CVE Board Meeting Notes
June 21, 2023 (2:00 pm - 4:00 pm EDT)
Agenda
* 2:00-2:05 Introduction
* 2:05-3:25 Topics
* Working Group Updates
* Council of Roots Update
* Communicating the Deprecation of Legacy Download Formats
* 3:25-3:35 Open Discussion
* 3:35-3:55 Review of Action Items
* 3:55-4:00 Closing Remarks
New Action Items from Today's Meeting
Action Item #
New Action Item
Responsible Party
Due
Identify/collect existing ADP documentation, and post (or provide links) to
GitHub where everyone can access.
Secretariat
Write up CVE record update guidance.

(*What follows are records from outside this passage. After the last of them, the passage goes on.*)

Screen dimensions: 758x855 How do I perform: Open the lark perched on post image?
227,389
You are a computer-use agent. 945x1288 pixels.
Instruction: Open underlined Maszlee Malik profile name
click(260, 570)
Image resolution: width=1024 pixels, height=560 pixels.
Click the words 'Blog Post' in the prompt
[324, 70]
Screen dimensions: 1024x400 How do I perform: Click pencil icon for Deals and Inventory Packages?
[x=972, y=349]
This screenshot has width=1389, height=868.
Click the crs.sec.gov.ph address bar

The writeup will be distributed to the
Board for review/vote using the list.
Secretariat
Collect MITRE Top Level Root record dispute data and publish on the CVE website
metrics section.
Secretariat
Use the Board list to hold a vote on going forward with the deprecation
plan/schedule. Allow a one week response time.
Secretariat
6/26/23
Develop a pull request template for CVE Program GitHub Pilot submissions
deprecation warning.
Secretariat
Working Group Updates
* AWG
* ADP Pilot has been released into the initial testing environment (AWG
community testing). Scheduled for four weeks. Next will be to move the
interfaces for ADP Pilot into CVE Services 2.2 in the July timeframe.

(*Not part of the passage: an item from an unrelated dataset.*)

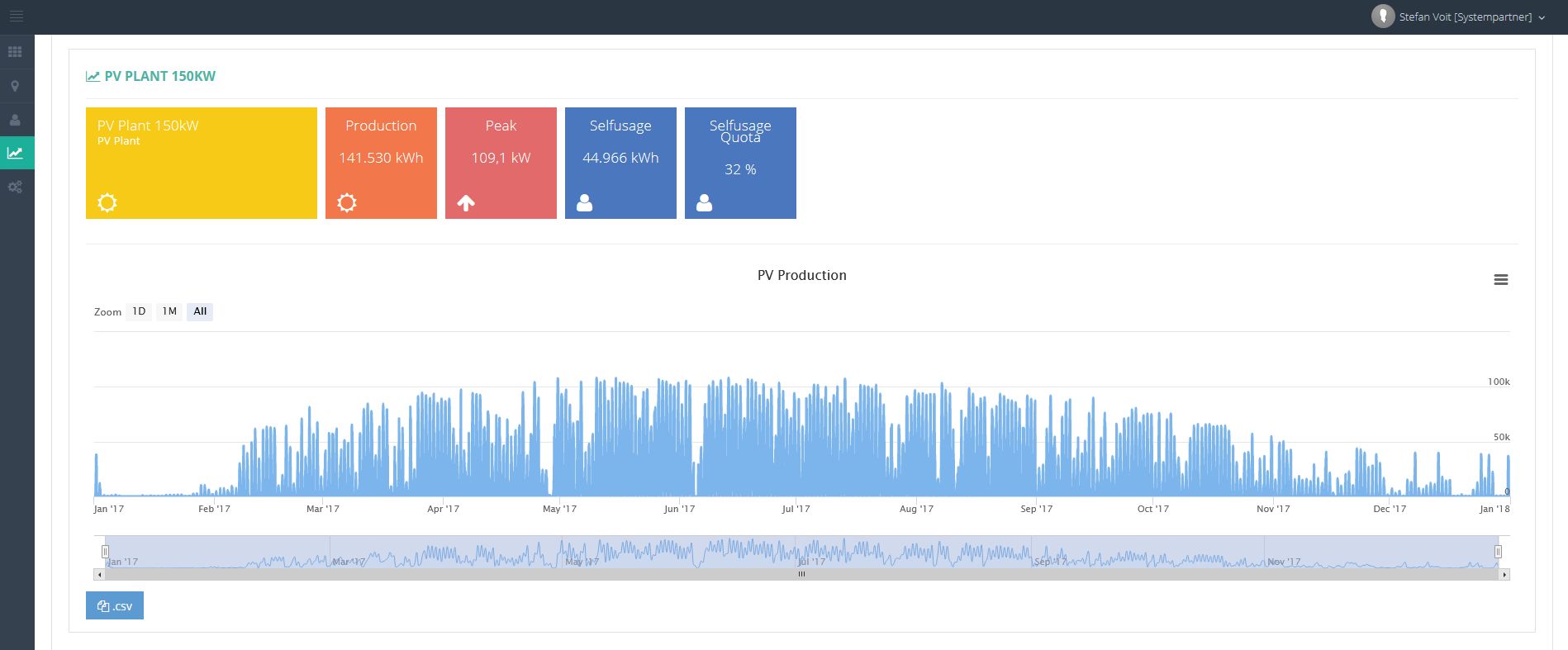
Task: Click the red Peak tile
Action: [501, 163]
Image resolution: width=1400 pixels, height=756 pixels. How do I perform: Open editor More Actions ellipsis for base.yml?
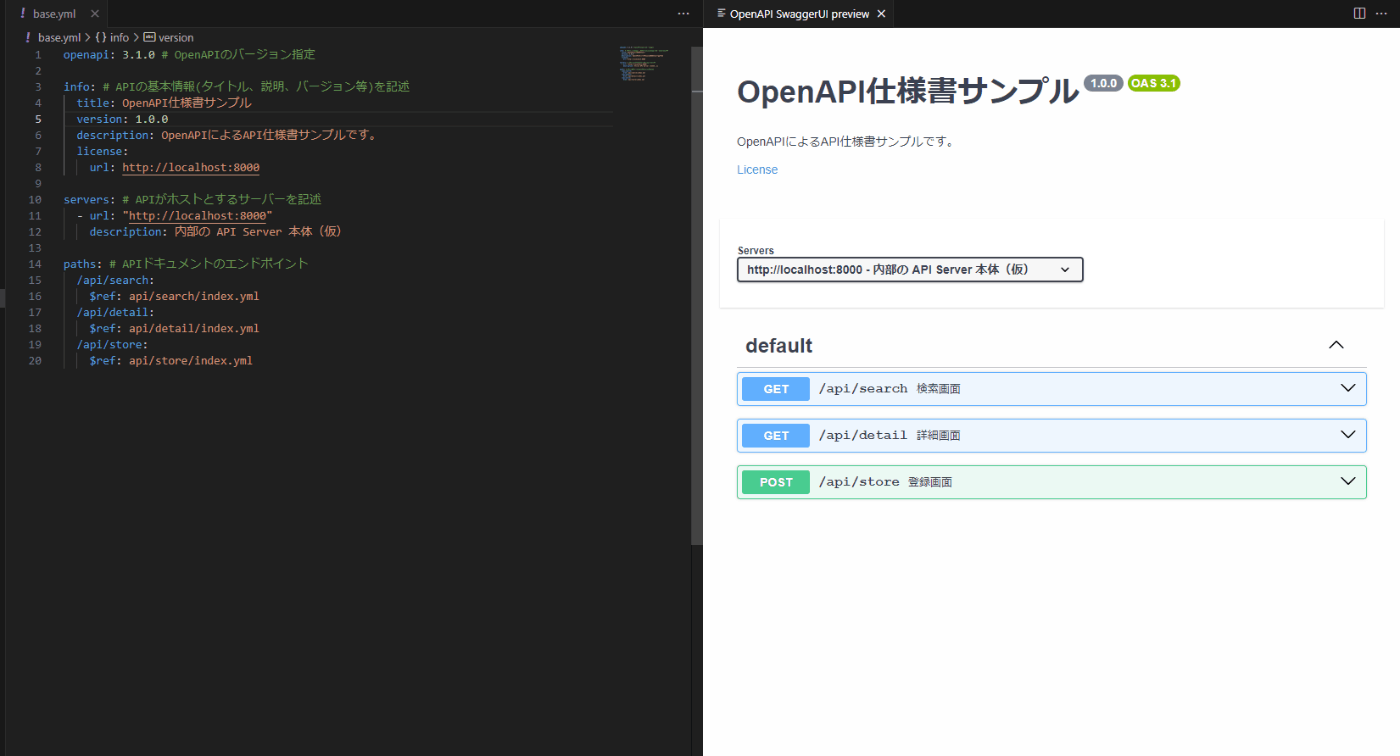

* Have also been working with the website development team on the search
capability. Discussing what technology should be used. Creating an architecture
to present to the community in the next month.
* Issued a bulk download fix this month.
* The AWG action item, to make a reserved CVE available to the public in
a consistent way across all the technology, has been started. Have come up with
an architecture to do this. Estimate eight weeks development time to make that
capability available.
* Question: What is the decision about allowing the deletion of ADP
containers?
* Answer: AWG and SPWG have discussed in depth, and the opinion is to
not allow the deletion of ADP containers during the pilot, and revisit later
based on results. For now, updates will be allowed, but not deletion.
* Comment: Seems to be a lot of confusion in the community about ADP, e.g.,
its role in the program and the privileges that come with being an ADP.
* Comment: If you are unable to participate in all ADP discussions, but
want to understand and weigh in, would like an easy way to find related
documentation about proof of concept, decisions made/rationale, etc. The pilot
architecture and schedule can be shared. And other information such as user
stories and requirements, and an overview brief of what ADP is can also be
shared. Action item to identify/collect existing ADP documentation, and post
(or provide links) to GitHub where everyone can access.
* SPWG
* Making progress on the CNA rules update. Hope to have something by the
end of August. Slow process, essentially rewriting the rules from scratch. In
the future, want to have a process that allows more continuous updates as
needed, and does not rely on a big bang update.
* Also have been assisting AWG with ADP Pilot requirements.
* CNACWG
* Have been reminding members about the June 30 deadline and not getting
pushback.
* There was a question at a recent meeting asking how we can make life
better for non-English speaking CNAs. Onboarding and training are difficult in
these cases. This could become a bigger problem as the international community
of CNAs grows.
* QWG
* Our focus right now is on a patch update for the JSON 5.0 record
format. A link<https://github.com/CVEProject/cve-schema/milestone/4> to the
current remaining issues was provided. Some of what we're doing is tightening
up some areas in the schema where we allowed additional data to be provided
that shouldn't have been. It's very important to not break anything with
existing records. Hopefully release sometime in July.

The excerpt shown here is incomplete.